Durchfall

    Aus Medizin-Lexikon.de

    (Diarrhoe)

    häufiger, dünnflüssiger, meist schmerzhafter Stuhlgang. Ursache ist eine Reizung der Darmnerven durch Gifte (Abführmittel) oder Entzündung der Darmschleimhaut, aber auch rein nervöse Störungen, durch welche die Darmtätigkeit beschleunigt wird, so dass dem Dickdarm die Zeit fehlt, dem Inhalt das Wasser zu entziehen.
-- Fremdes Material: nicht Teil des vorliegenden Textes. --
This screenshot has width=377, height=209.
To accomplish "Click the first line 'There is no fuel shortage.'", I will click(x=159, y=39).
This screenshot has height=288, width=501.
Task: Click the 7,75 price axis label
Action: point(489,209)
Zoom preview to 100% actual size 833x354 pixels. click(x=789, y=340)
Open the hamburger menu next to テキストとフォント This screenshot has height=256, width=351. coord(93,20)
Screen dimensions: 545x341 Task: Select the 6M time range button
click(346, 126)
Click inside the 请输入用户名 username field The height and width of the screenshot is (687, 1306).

Dazu kann bei erhöhter Durchlässigkeit der entzündeten Darmschleimhaut auch noch eine Wasserabsonderung in den Darm kommen.

    Maßgeblich für die Entstehung des Durchfalls ist vor allem der Dickdarm, in dem normalerweise der Stuhl eingedickt wird. Durch nervöse Reize wie Schreck, Examensangst, Übermüdung oder kalte Getränke, kalte Füße und dergleichen wird gewöhnlich nur eine plötzliche Darmentleerung ausgelöst, nach der die Darmtätigkeit wieder normal ist. Erhöhte Reizbarkeit der Darmnerven besteht auch bei Schilddrüsenüberfunktion. Ist der Durchfall mit Übelkeit, Fieber, Krankheitsgefühl und anderen Allgemeinstörungen verbunden und dauert er länger als einen Tag, handelt es sich meist um eine Infektionskrankheit, die durch Bakterien hervorgerufen wird.

    In den Tropen gibt es heute noch Cholera und Amöbenruhr. Der Durchfall beim Urlaub im Süden entsteht übrigens öfter als man meint durch einen Sonnenstich (typisch: plötzlicher Beginn um Mitternacht mit hohem Fieber und Erbrechen, Abklingen innerhalb eines Tages).

    Länger anhaltender Durchfall entzieht dem Körper große Mengen Wasser und Elektrolyte. Dadurch kann ein Zustand entstehen, in dem der Durchfall sich selbst unterhält und durch Versagen aller lebenswichtigen Regulationen zu rascher Austrocknung und zum Tode führt, ohne dass dies durch eine schwere Infektionskrankheit gerechtfertigt wäre.